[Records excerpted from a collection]
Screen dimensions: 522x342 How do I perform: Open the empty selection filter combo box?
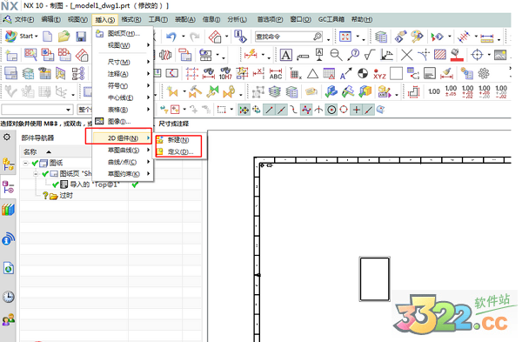37,110
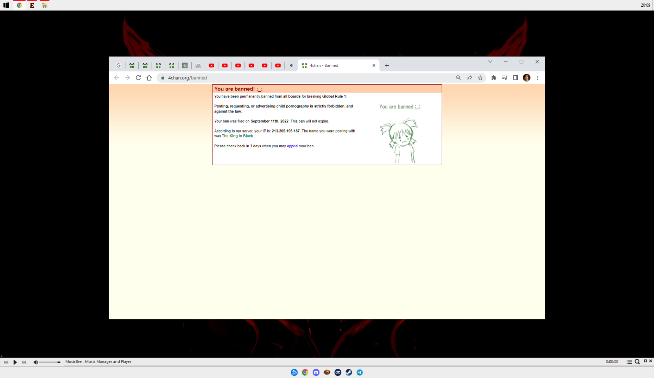Open the Chrome extensions puzzle icon
Viewport: 654px width, 378px height.
494,78
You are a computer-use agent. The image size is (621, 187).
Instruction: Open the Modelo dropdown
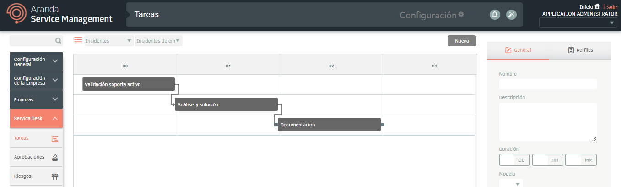pyautogui.click(x=511, y=184)
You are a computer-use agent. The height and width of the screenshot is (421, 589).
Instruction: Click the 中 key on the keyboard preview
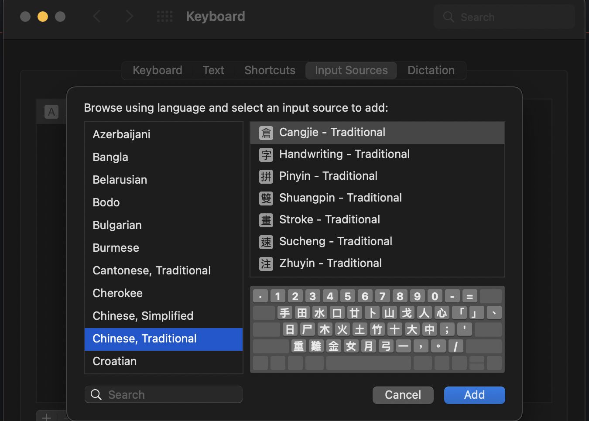coord(429,329)
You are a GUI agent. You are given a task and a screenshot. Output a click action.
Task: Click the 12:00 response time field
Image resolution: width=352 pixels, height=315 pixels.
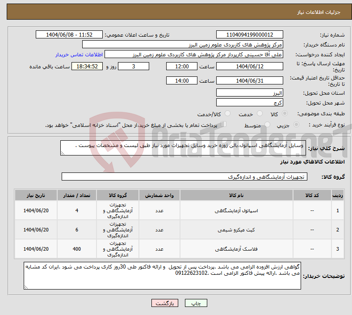(181, 66)
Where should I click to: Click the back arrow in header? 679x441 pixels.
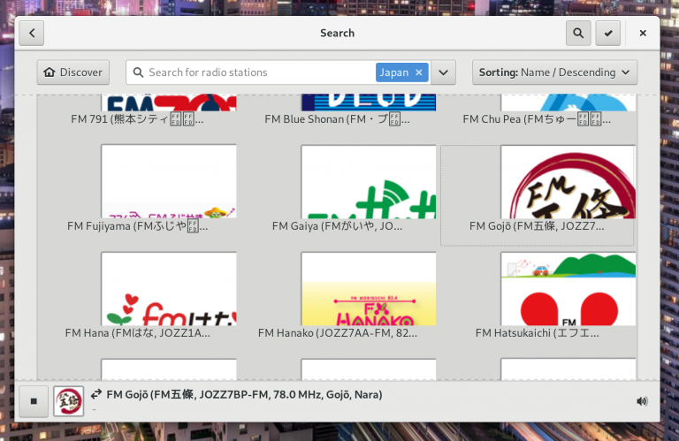tap(32, 33)
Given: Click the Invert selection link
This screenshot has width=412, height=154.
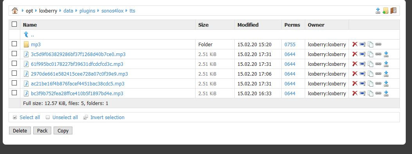Looking at the screenshot, I should pos(108,118).
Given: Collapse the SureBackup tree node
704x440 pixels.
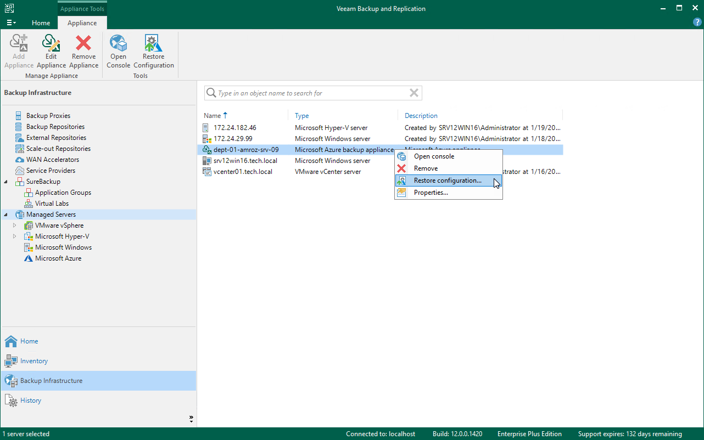Looking at the screenshot, I should coord(6,182).
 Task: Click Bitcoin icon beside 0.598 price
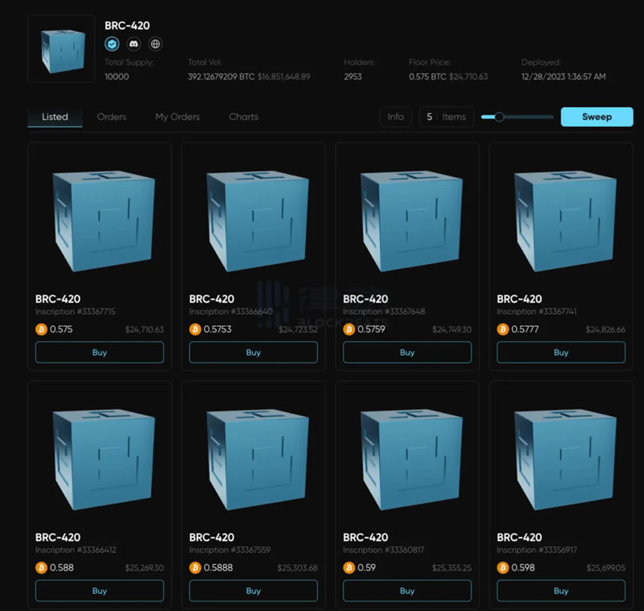pos(503,568)
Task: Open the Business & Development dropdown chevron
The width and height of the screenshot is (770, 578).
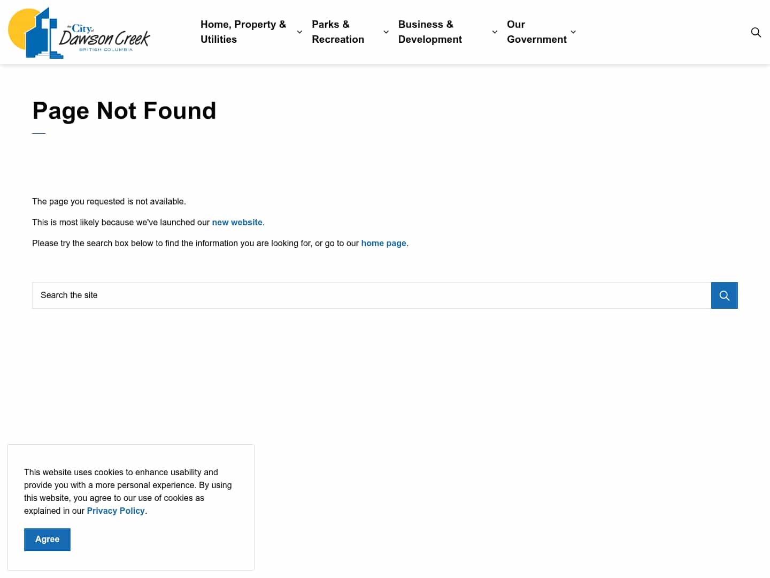Action: [495, 32]
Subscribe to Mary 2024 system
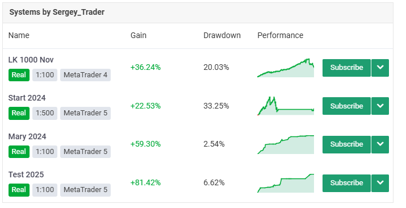The image size is (406, 208). pos(346,144)
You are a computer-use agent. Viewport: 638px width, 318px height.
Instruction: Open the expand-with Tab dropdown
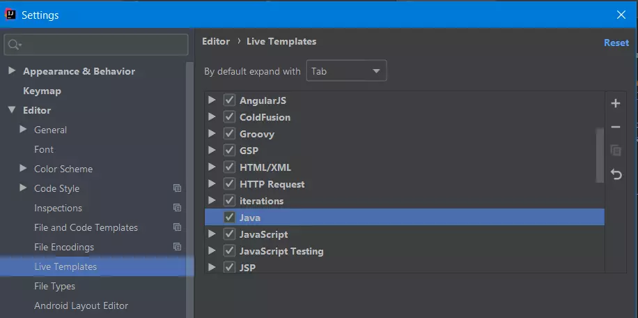(346, 71)
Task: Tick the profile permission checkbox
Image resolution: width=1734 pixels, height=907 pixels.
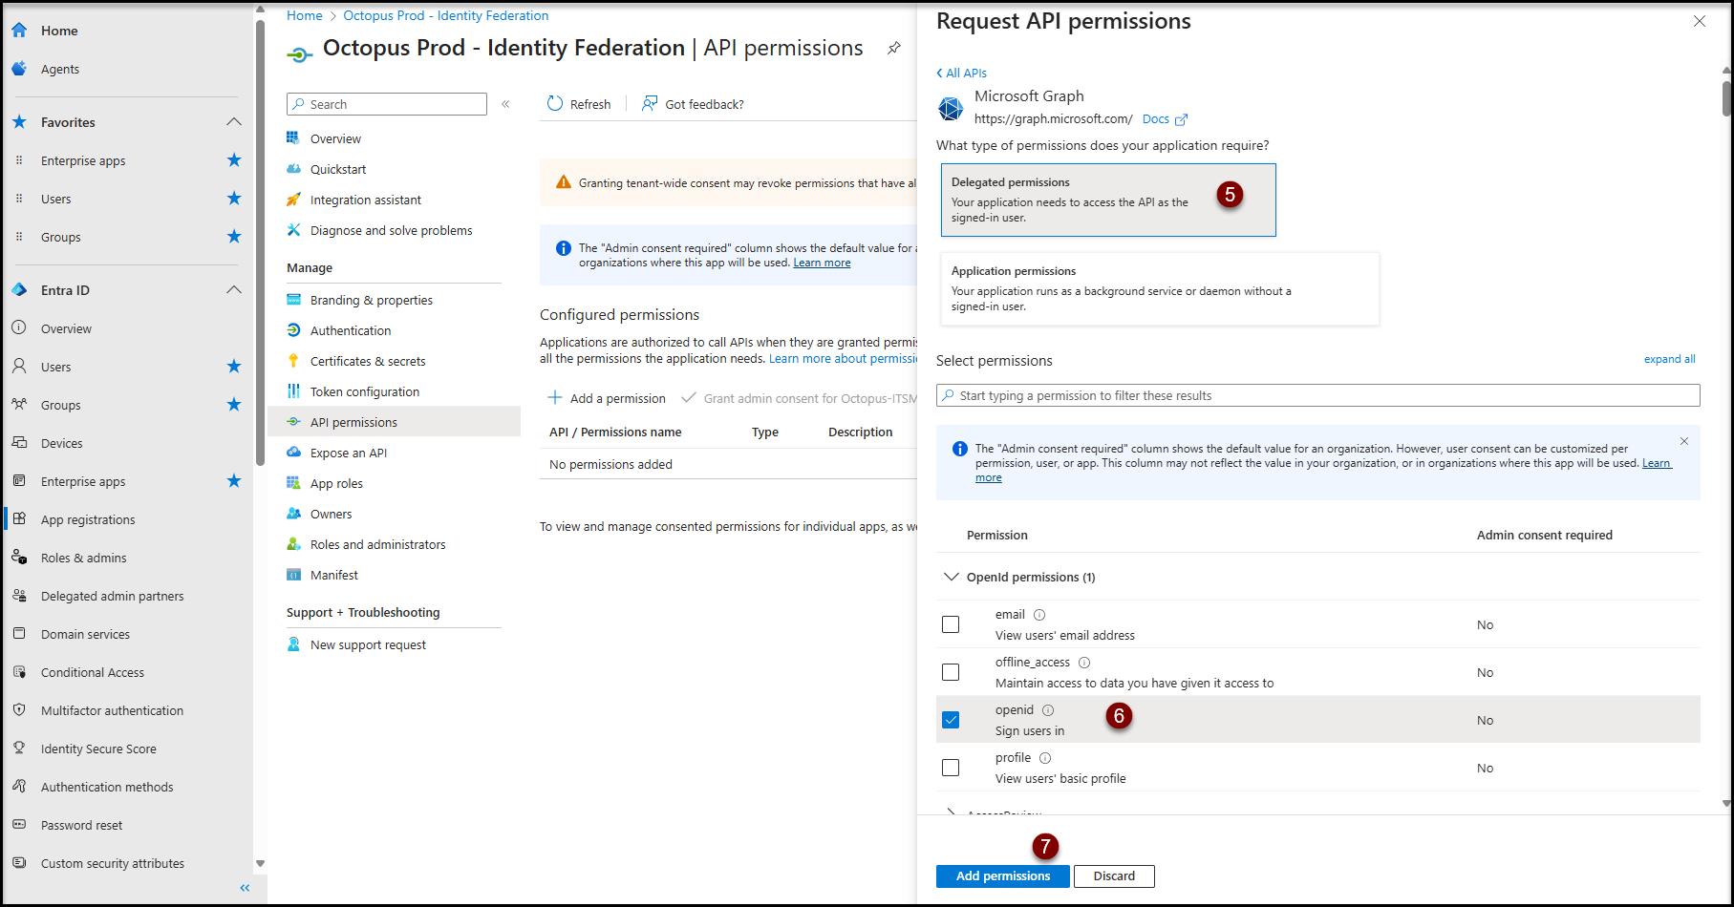Action: (951, 768)
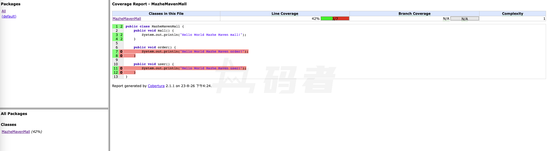Click the uncovered order println code line
This screenshot has width=548, height=151.
195,52
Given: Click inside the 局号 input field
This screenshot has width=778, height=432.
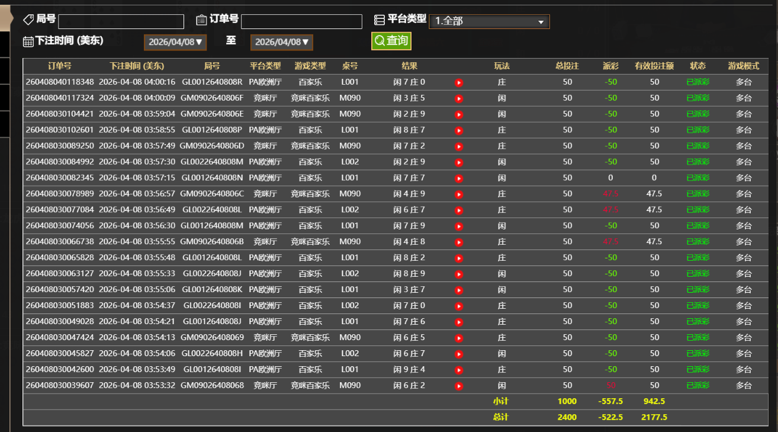Looking at the screenshot, I should (x=121, y=21).
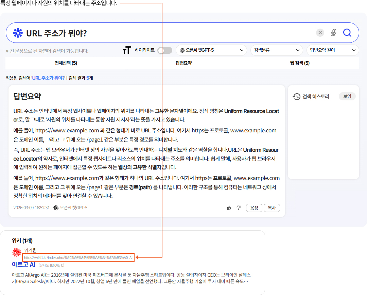Click the text size TT icon
The image size is (367, 295).
click(x=127, y=50)
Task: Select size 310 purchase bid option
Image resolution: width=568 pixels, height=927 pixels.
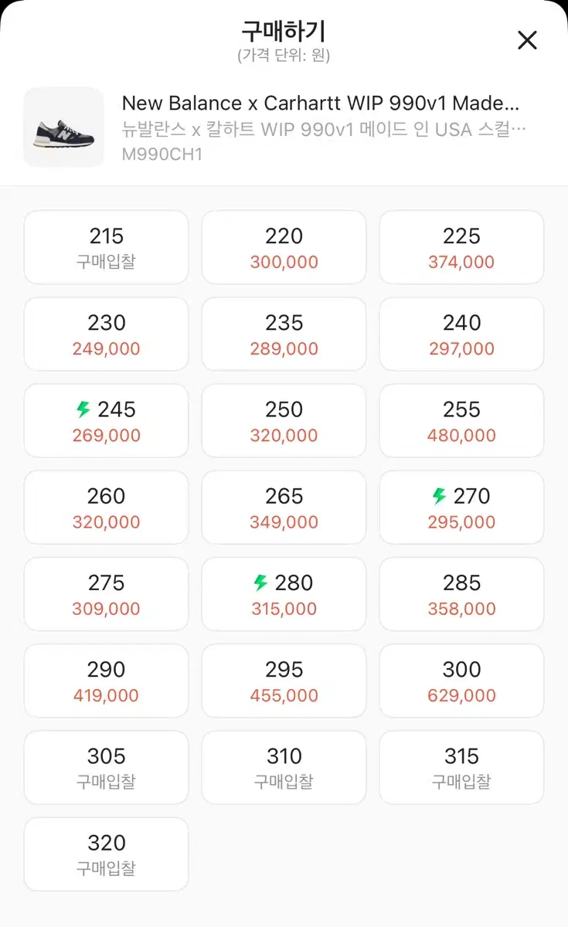Action: click(284, 768)
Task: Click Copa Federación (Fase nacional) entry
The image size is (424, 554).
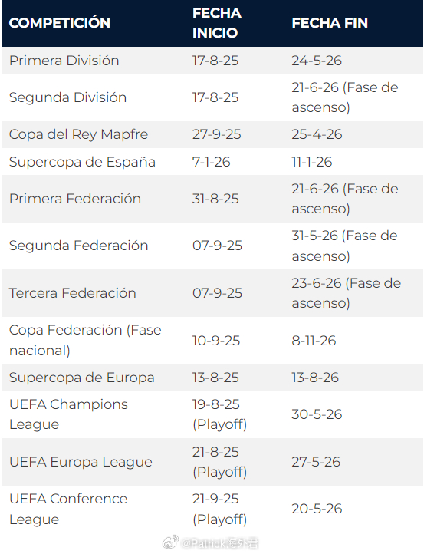Action: pyautogui.click(x=85, y=340)
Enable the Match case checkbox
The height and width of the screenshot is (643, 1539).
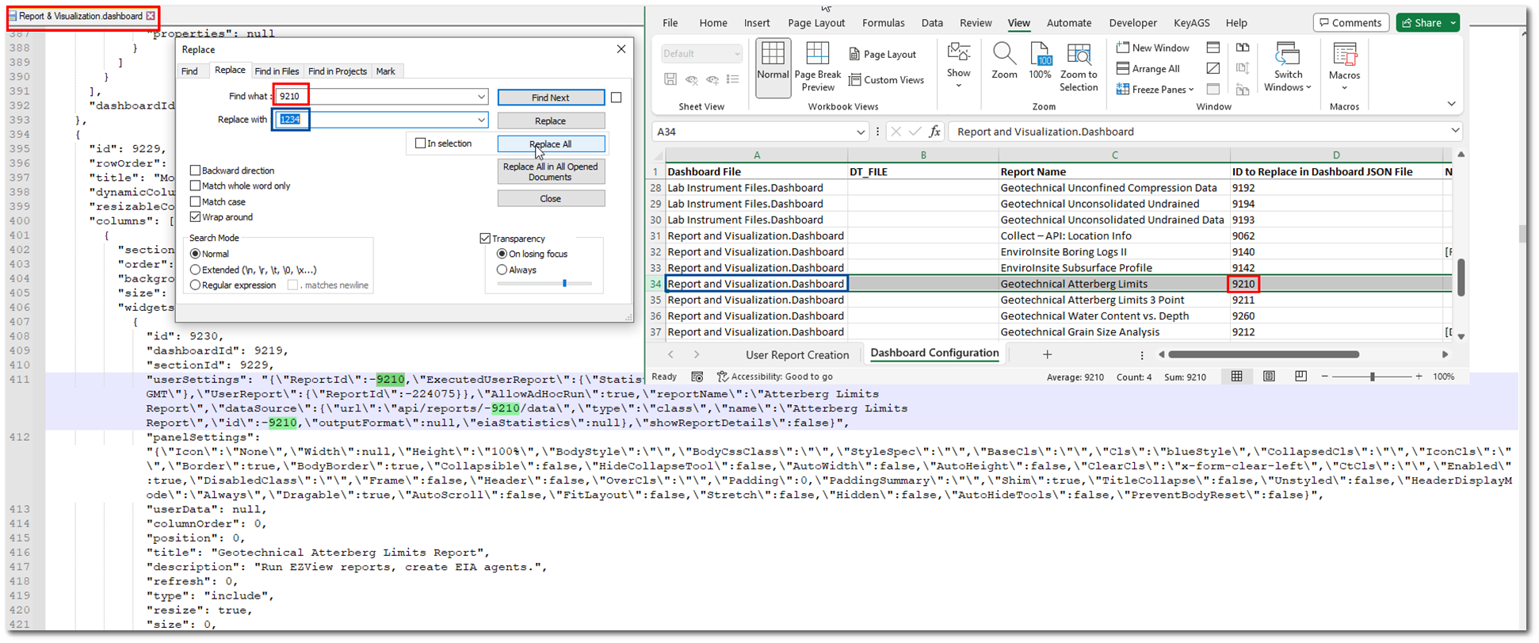(195, 201)
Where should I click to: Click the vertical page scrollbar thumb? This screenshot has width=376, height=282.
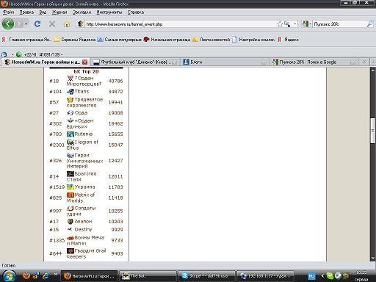pyautogui.click(x=373, y=131)
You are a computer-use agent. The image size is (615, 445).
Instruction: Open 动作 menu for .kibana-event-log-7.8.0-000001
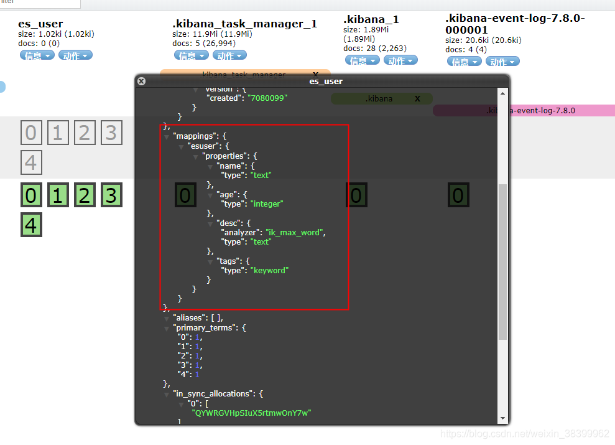coord(503,62)
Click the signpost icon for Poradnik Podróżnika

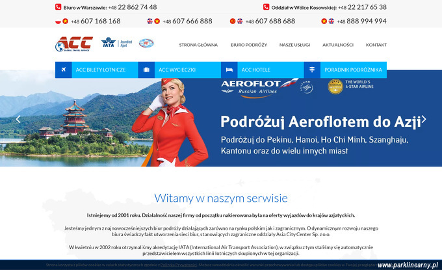tap(312, 70)
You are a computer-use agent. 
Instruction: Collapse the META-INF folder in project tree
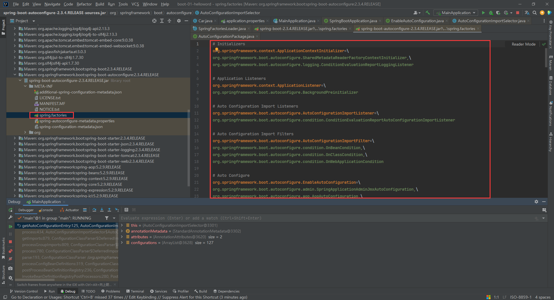pyautogui.click(x=25, y=86)
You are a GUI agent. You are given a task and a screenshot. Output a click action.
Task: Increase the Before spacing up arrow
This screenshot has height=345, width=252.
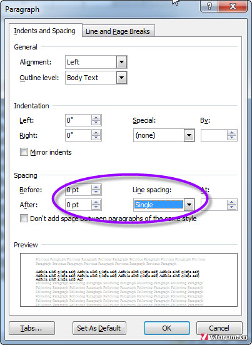coord(96,187)
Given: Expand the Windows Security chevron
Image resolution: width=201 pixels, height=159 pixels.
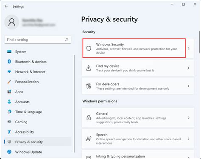Looking at the screenshot, I should 188,48.
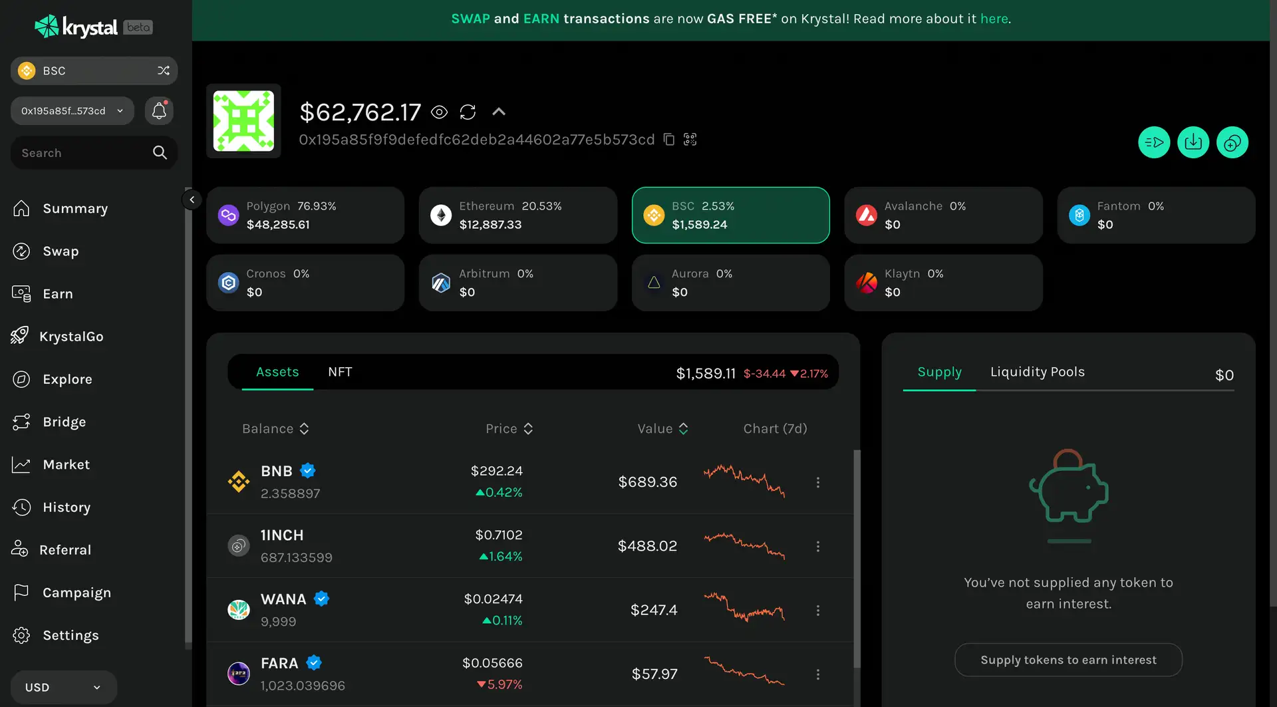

WORK TO BE COMPLETED
Using the data above, output the line that has "Click the signpost", the line that has "Task: Increase the Before spacing up arrow", and whatever lines fall between, each exactly as it stands and without pictures.

ANSWER TO THIS EXERCISE
Click the signpost icon for Poradnik Podróżnika

tap(312, 70)
You are a computer-use agent. 
Instruction: Collapse the META-INF folder in project tree
pyautogui.click(x=25, y=86)
You are a GUI agent. You are given a task and a screenshot. Output a click action.
Task: Increase the Before spacing up arrow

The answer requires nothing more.